Orang yang menipu itu adalah kawan dari luar Aceh. Awalnya dia mengirim modal sebesar Rp5 juta, untuk menanam ganja. Alamsyah sibuk mencari lahan di gunung seluas 5 hektare. Hasil panen sebanyak 500 kilogram dia percayakan begitu saja kepada sosok yang memodalinya.
“Ganja diambil di pinggir hutan. Setelah diambil orang suruhannya, dia tak bisa dihubungi dan ganjapun hilang,” kata Alamsyah.
Menurut Alamsyah, keputusan tidak menanam lebih karena alasan pribadi trauma ditipu. Bukan karena takut melanggar hukum. Dia mengaku tahu ada yang masih membudidayakan ganja sampai sekarang dan kemungkinan meraup untung. Untuk mengelabui endusan aparat, petani menanam cabai sebagai kedok, sedangkan ganja ditempatkan tersembunyi di tengah. “Sehingga kita kasih tahu pada orang desa, pergi ke gunung untuk tanam cabai.”

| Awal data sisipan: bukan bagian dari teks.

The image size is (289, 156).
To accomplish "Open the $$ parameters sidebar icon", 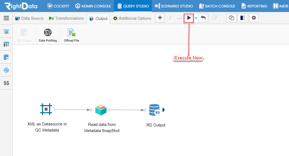I will (x=6, y=83).
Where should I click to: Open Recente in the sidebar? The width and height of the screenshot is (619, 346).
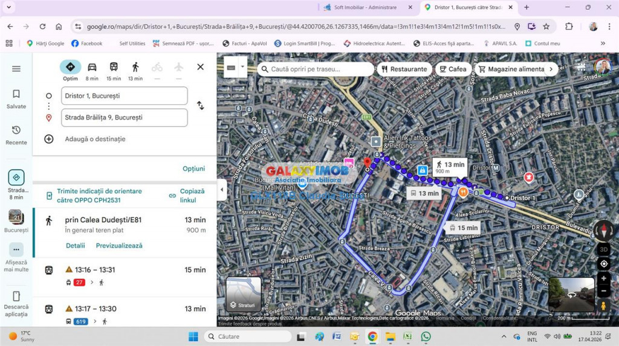click(x=16, y=135)
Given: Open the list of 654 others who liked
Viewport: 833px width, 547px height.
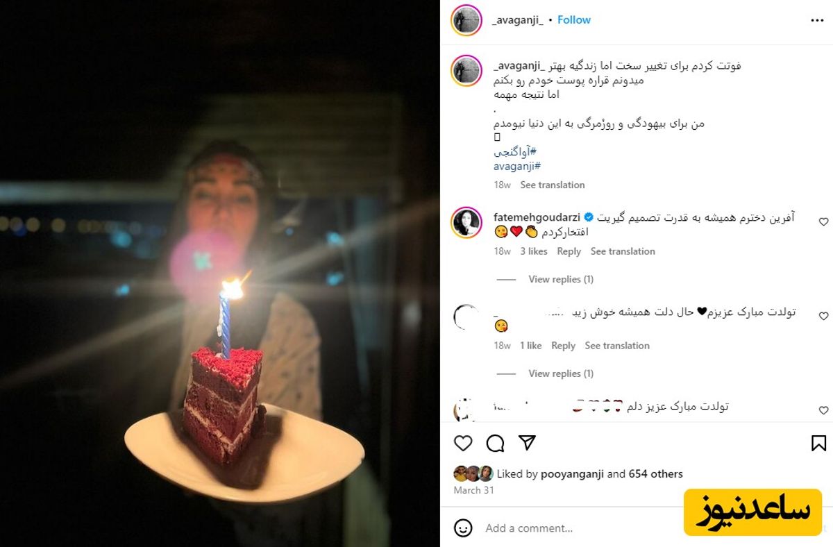Looking at the screenshot, I should [x=655, y=474].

Upaya pemerintah Indonesia terus memerangi ganja belum akan berakhir, setidaknya menurut BNN. Sekalipun kebijakan progresif mulai diambil oleh Thailand pada 2018 untuk melegalkan penelitian dan aplikasi produk olahan cannabis untuk kepentingan medis. Tak ada tanda-tanda pula budidaya ganja sepenuhnya bisa hilang dari Bumi Aceh.
Alamsyah memang memilih berhenti. Dia fokus menanam padi. Tapi bagi mereka yang masih merasakan keuntungan, risiko akan terus diambil.
“Hingga sekarang ganja masih banyak ditemui di gunung,” imbuhnya, “kita saja tak tahu siapa yang tanam, walaupun kita tinggal di dekatnya.”